Here’s a chart of the accumulated WAR of homegrown players drafted in the last decade for each team (i.e., the total WAR that the draftees contributed to the team that drafted them), together with the average WAR per homegrown player (to account for outliers):
And there are the Cubs, fourth from the bottom. Worse, their accumulated WAR is just 1/3 of what the *median* team totalled. In a writeup about the Cubs’ woes, FanGraphs was unsurprisingly unkind:
If the Astros have only developed one stud player since the 2002 Draft, the Chicago Cubs have developed no one significant. They have been relatively successful at drafting and developing minor role players — Tony Campana, Rich Hill, Darwin Barney, Tyler Colvin, etc — but the homegrown talent is lacking star power. The best the Cubs have done is Sean Marshall, who found success as a dominant set-up man — which, while nice, has little overall value for creating a homegrown core to build around. Perhaps the 2005 Draft personifies the Cubs’ developmental success over the past decade. The 2005 Draft saw one Chicago Cub draftee make the big leagues (thus far), and that was left-handed reliever Donnie Veal, who pitched 16.1 innings for the Pirates in 2009 and compiled a 7.16 ERA.

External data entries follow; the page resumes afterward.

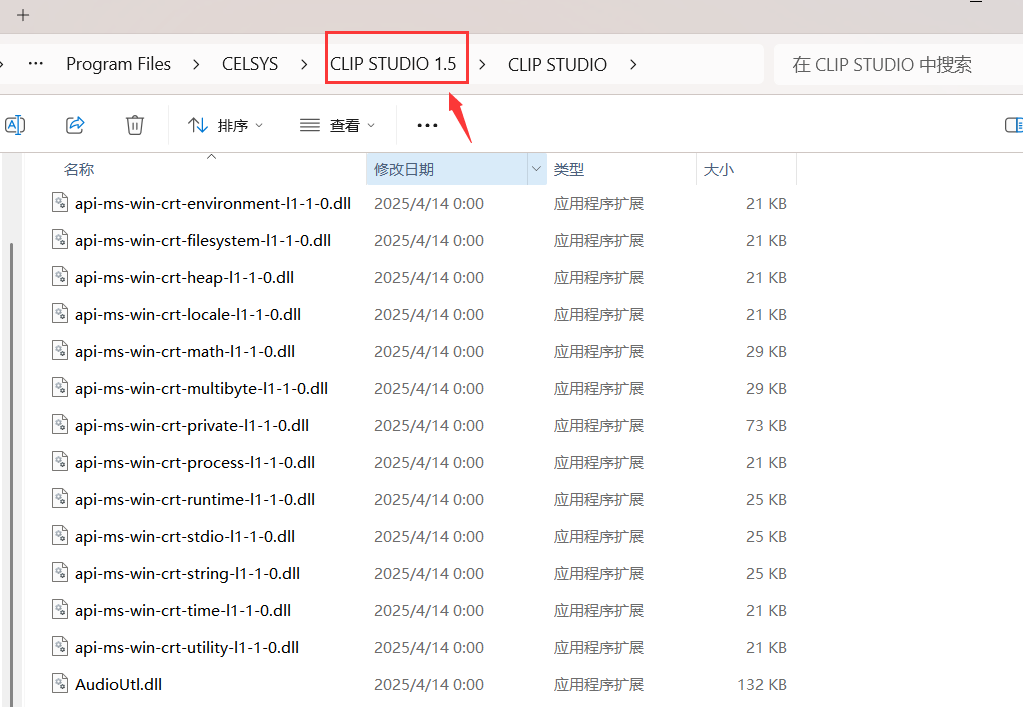The width and height of the screenshot is (1023, 707).
Task: Click the file icon next to AudioUtl.dll
Action: [x=59, y=683]
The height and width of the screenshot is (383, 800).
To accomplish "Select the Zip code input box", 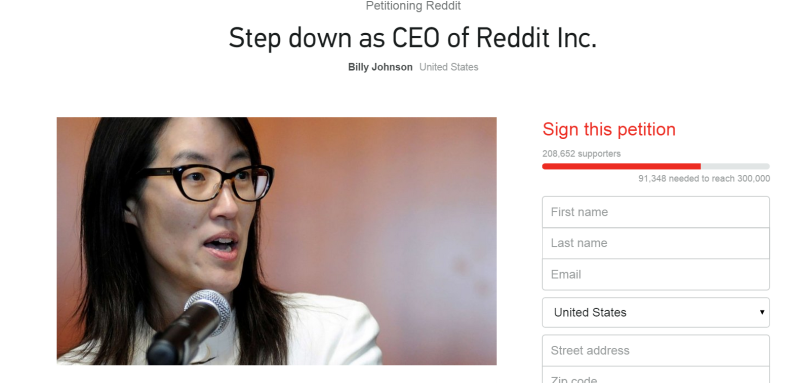I will pos(656,375).
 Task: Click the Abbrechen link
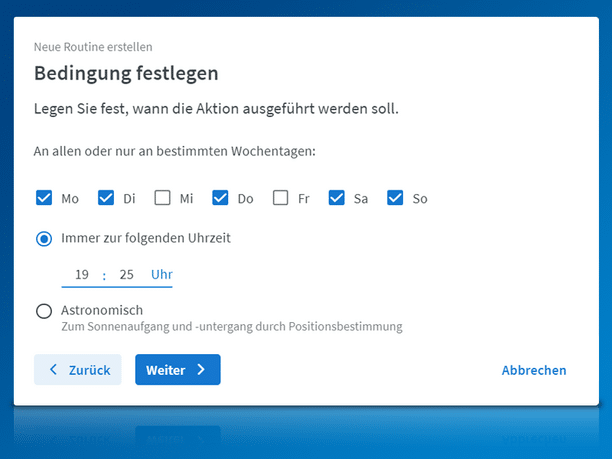click(533, 370)
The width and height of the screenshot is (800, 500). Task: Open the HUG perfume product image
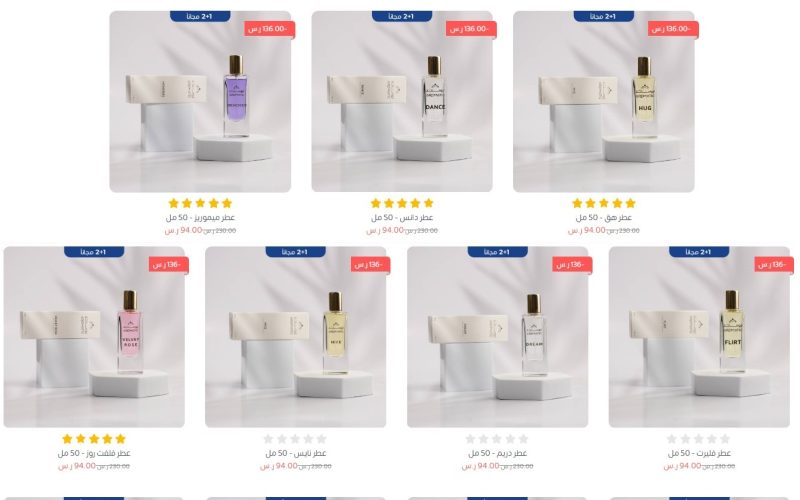(x=604, y=102)
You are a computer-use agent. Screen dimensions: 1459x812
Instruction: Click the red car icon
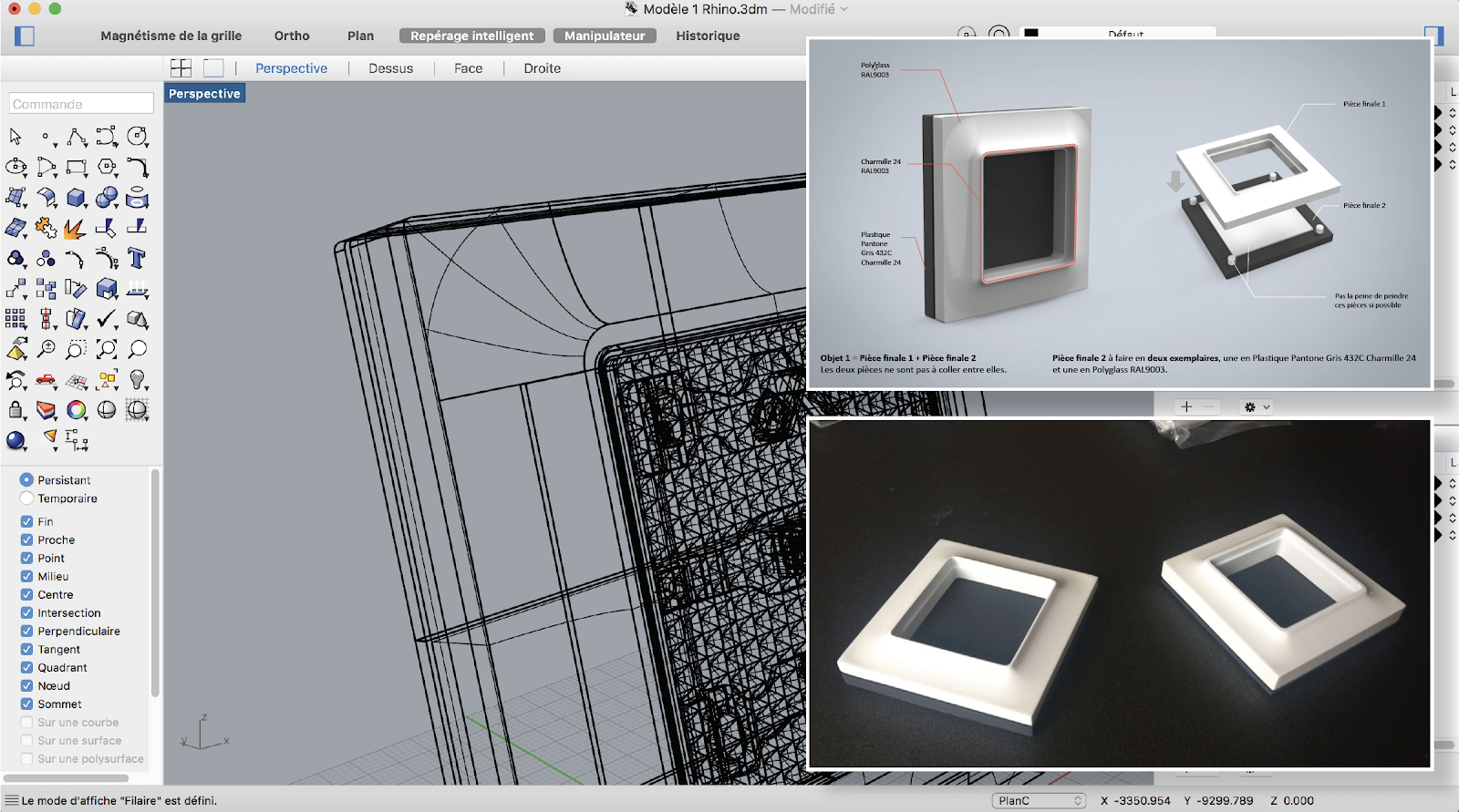46,380
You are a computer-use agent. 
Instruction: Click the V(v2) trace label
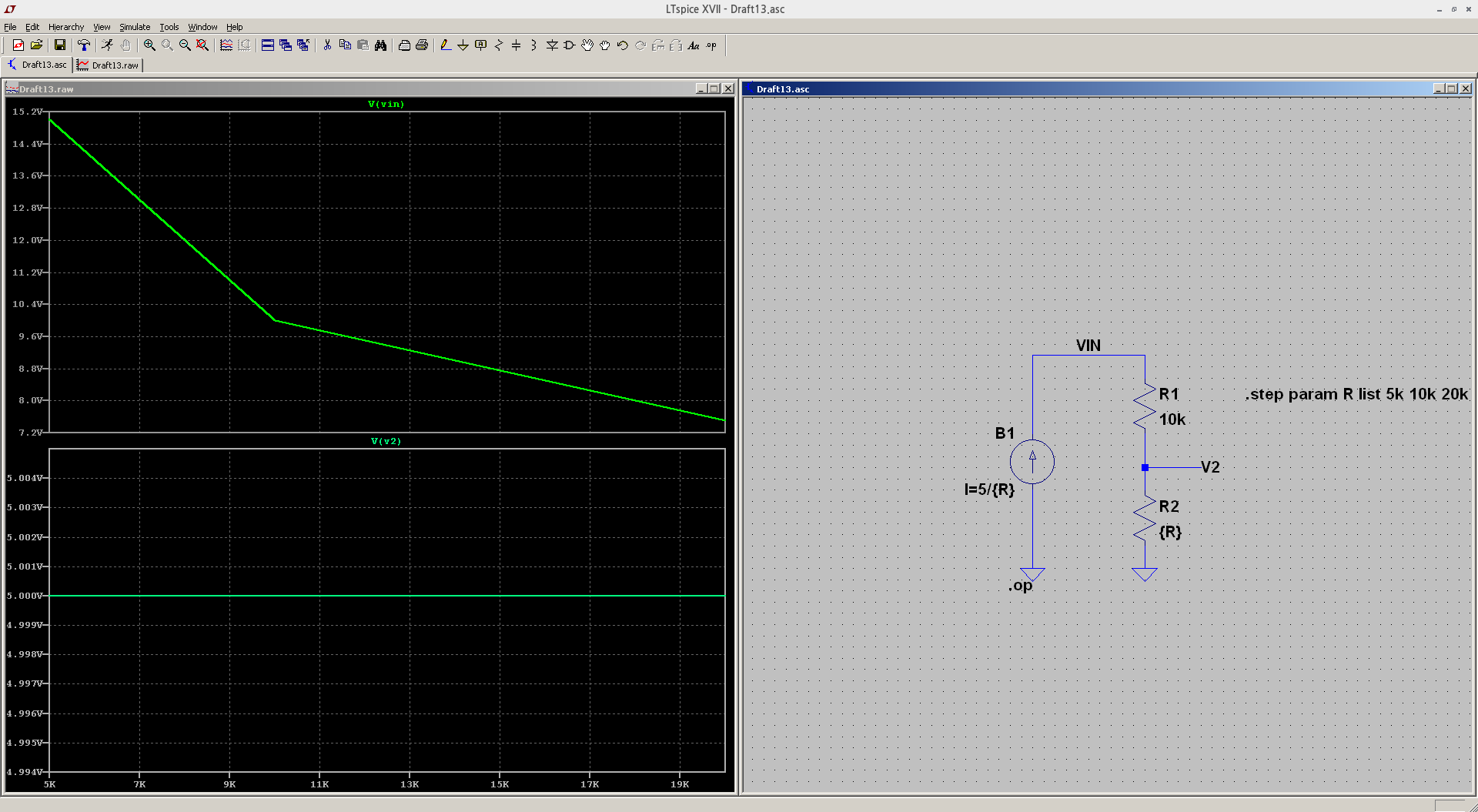386,442
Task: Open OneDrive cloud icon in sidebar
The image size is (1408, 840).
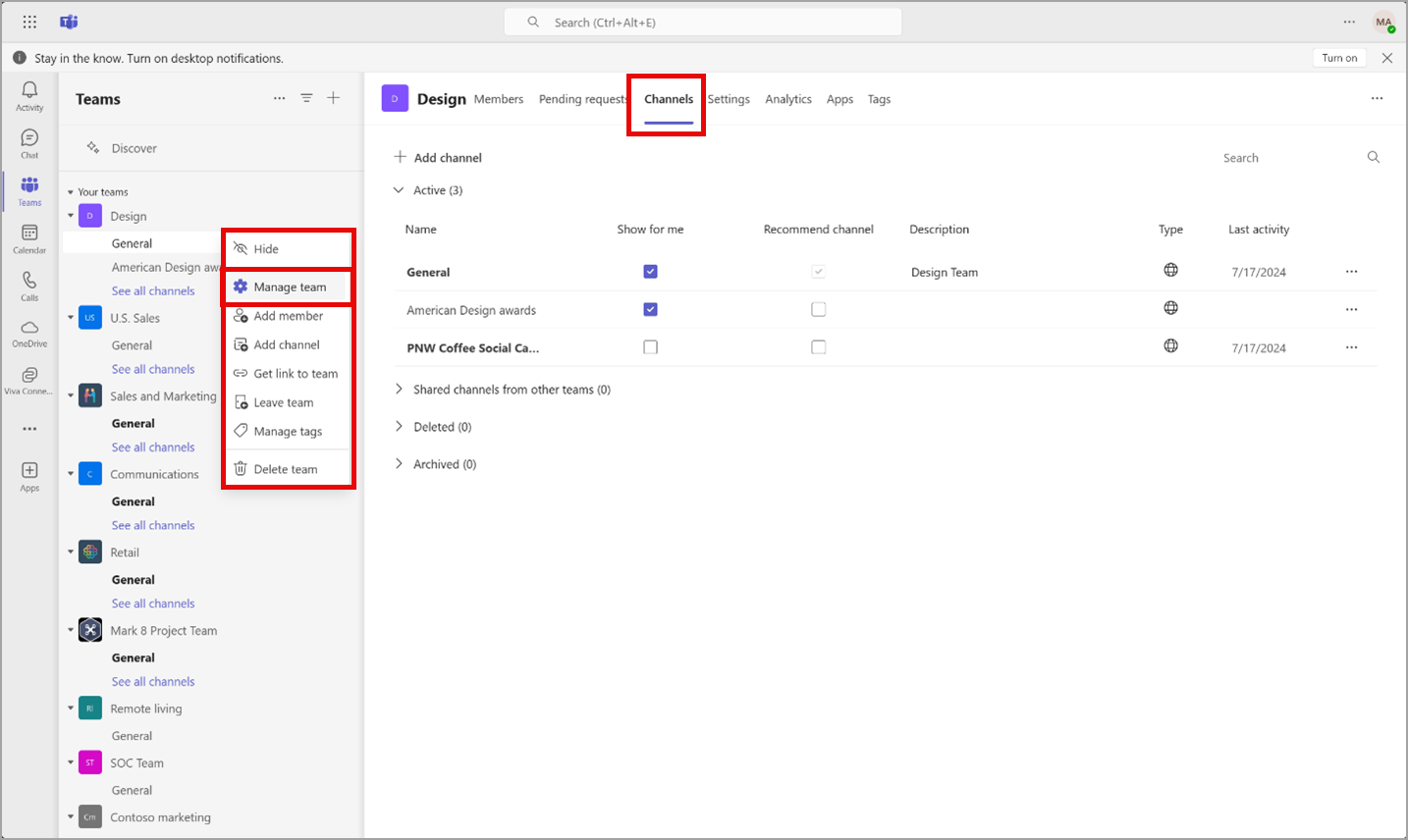Action: tap(29, 333)
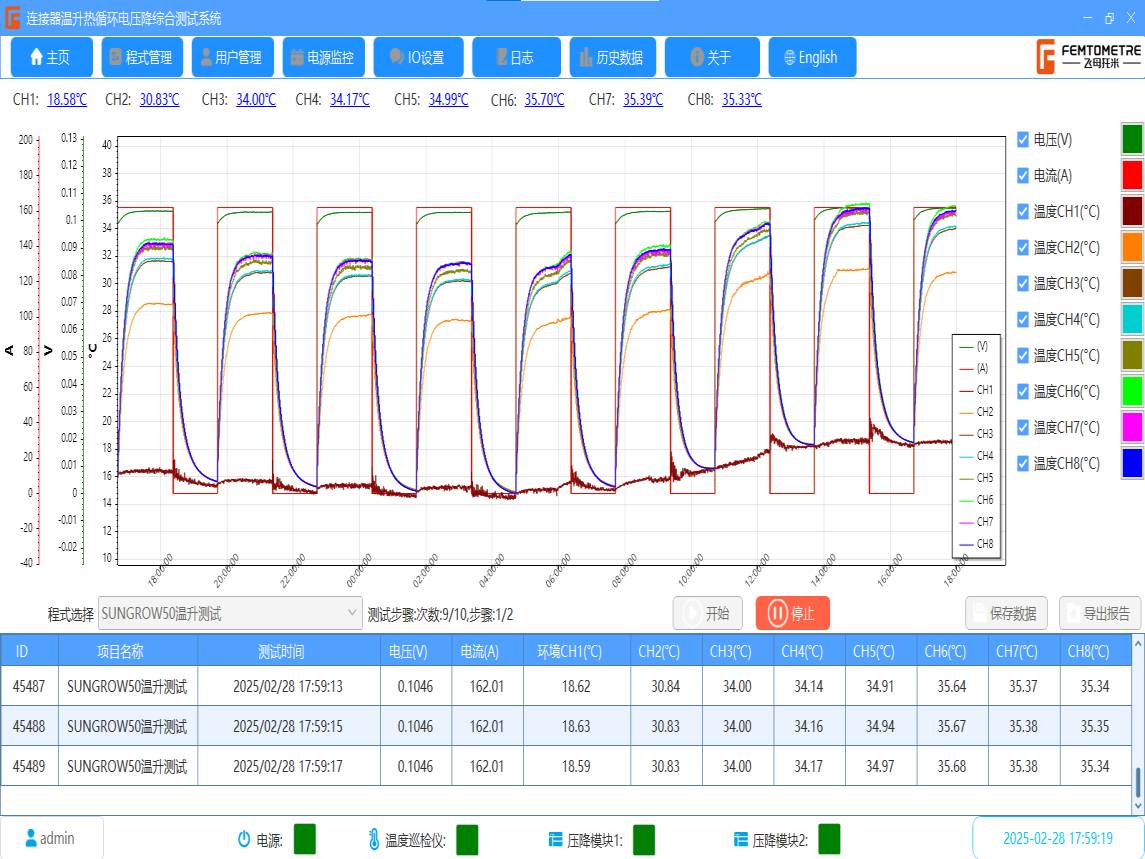
Task: Click the home icon on 主页 button
Action: [36, 58]
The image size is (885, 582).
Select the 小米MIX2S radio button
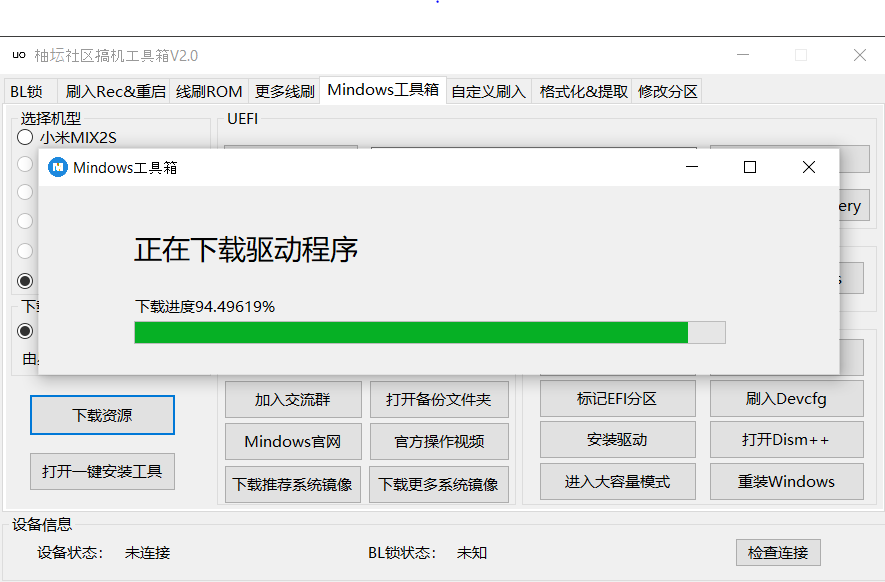click(25, 138)
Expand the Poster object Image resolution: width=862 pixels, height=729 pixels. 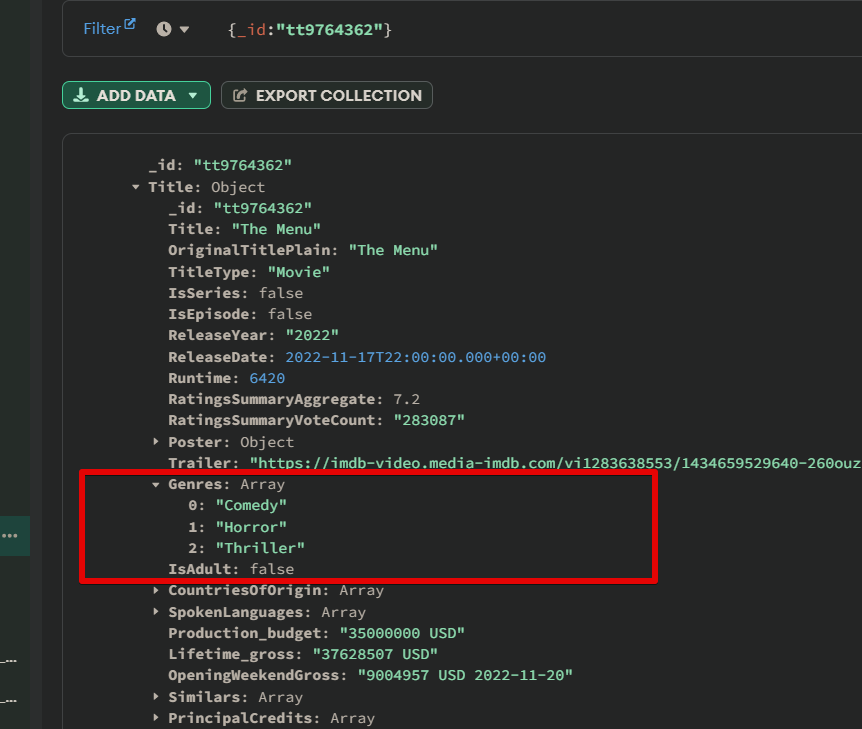coord(156,442)

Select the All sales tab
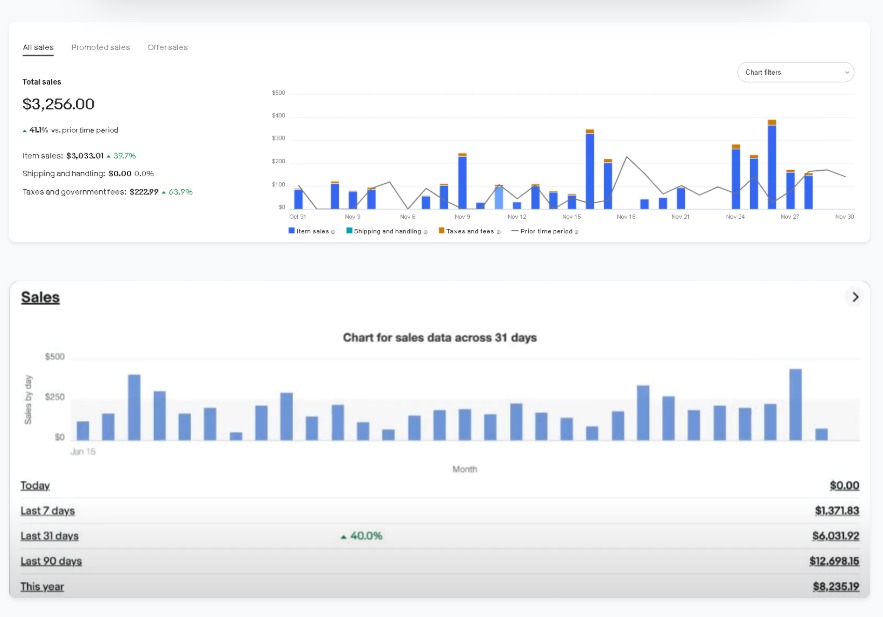coord(38,47)
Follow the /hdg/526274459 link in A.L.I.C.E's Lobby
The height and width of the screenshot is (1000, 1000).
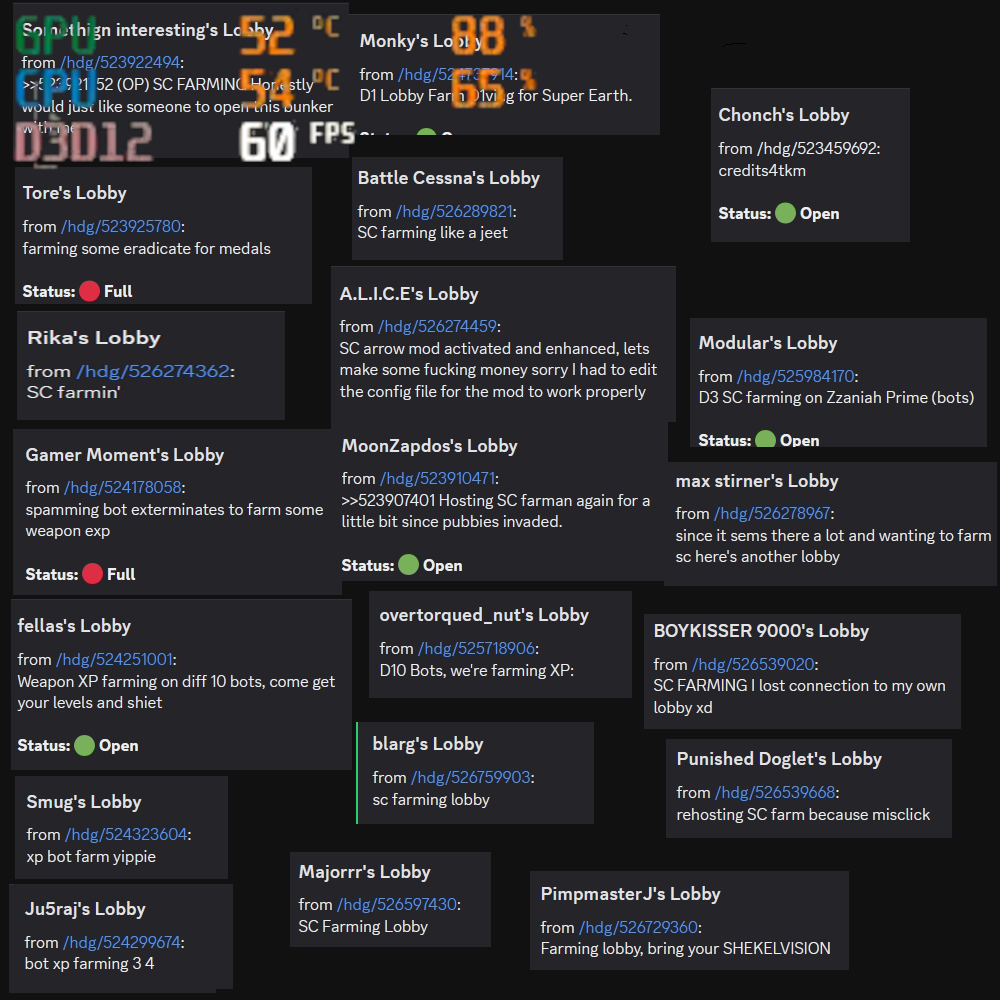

That feels about right, and a look back the the Cubs’ first rounders, for example, over the past decade (Bobby Brownlie, Ryan Harvey, Mark Pawalek, Tyler Colvin, Josh Vitters, Andrew Cashner, Brett Jackson, Hayden Simpson, Javier Baez – the range for the study missed Mark Prior by one year) makes it feel even more right.
There are at least two caveats here, and they aren’t insignificant. First, this is solely about the Draft. In other words, it doesn’t consider international amateur signings, which have contributed a significant amount of value to the Chicago Cubs’ big league team over the past decade (and, if Starlin Castro continues to progress, that figure will explode).
A second caveat is that the list doesn’t consider drafted players who didn’t become “homegrown” players – i.e., players that were traded away. That’s why a team like, for example, the Yankees doesn’t fare terribly well – they frequently trade top Minor League talent to acquire ML-ready players.
Were you inclined, you could add a third caveat that the Cubs, during the last decade, have been relatively unwilling to spend big on the Draft (last year was a notable exception). They also lost a number of high picks after signing free agents. I say you could call that a caveat to the study – I call it yet another symptom of an organization that is terrible at the Draft.
If there’s any solace to be taken from this list, it’s that team up at the top, whose drafts, during the time period, were mostly run by Theo Epstein, Jed Hoyer, and Jason McLeod.